Я ни разу не слышал от сына ничего подобного за все те недели, что мы вдвоем колесили по колледжам. Посмотрели три университета на Среднем Западе, заехали в институты свободных искусств в Новой Англии, Пенсильвании и Нью-Йорке. И вот на последнем витке нашего летнего абитуриентского турне перед поступлением, в уголке Массачусетса, который я знал так хорошо, сын то ли полностью выдохся, то ли просто сорвался.
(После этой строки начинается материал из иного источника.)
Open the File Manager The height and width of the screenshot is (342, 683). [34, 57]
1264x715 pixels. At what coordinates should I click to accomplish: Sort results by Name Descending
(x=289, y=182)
«Мне здесь не нравится», – объявил он. Я ответил, что уйти не вариант. «А вот и вариант», – отозвался сын. Чтобы другие семейства, собравшиеся в помещении приемной комиссии, нас не услышали, я понизил голос и объяснил, что уйти до приветственной речи будет просто неприлично. На мой аргумент он отрывисто и досадливо ответил: «Тогда разделимся». Помещение с деревянными стенными панелями и толстым ковром на полу заполнялось все сильнее. «Сейчас, например», – прошипел он, едва ли не с угрозой заговорить в полный голос.
– Я не понял, – прошептал я. – Лучший университет во всем мире, а ты раз – и бежать. С чего бы?
Спорить было бесполезно. Кроме прочего, просто поглядев на меня, он, видимо, понял, что сопротивляться я не стану. Я, наверное, тоже устал, надоели мне эти организованные экскурсии по колледжам. Сын не стал ждать, пока я сдамся. Встал, подхватил свою объемистую брошюру и бейсболку. Пришлось встать и мне, хотя бы ради того, чтобы размолвка наша не бросилась в глаза окружающим. А потом – я и оглянуться не успел – мы уже осторожно пробирались к выходу из приемной комиссии. На наши места почти мгновенно поместилась другая пара: отец и сын.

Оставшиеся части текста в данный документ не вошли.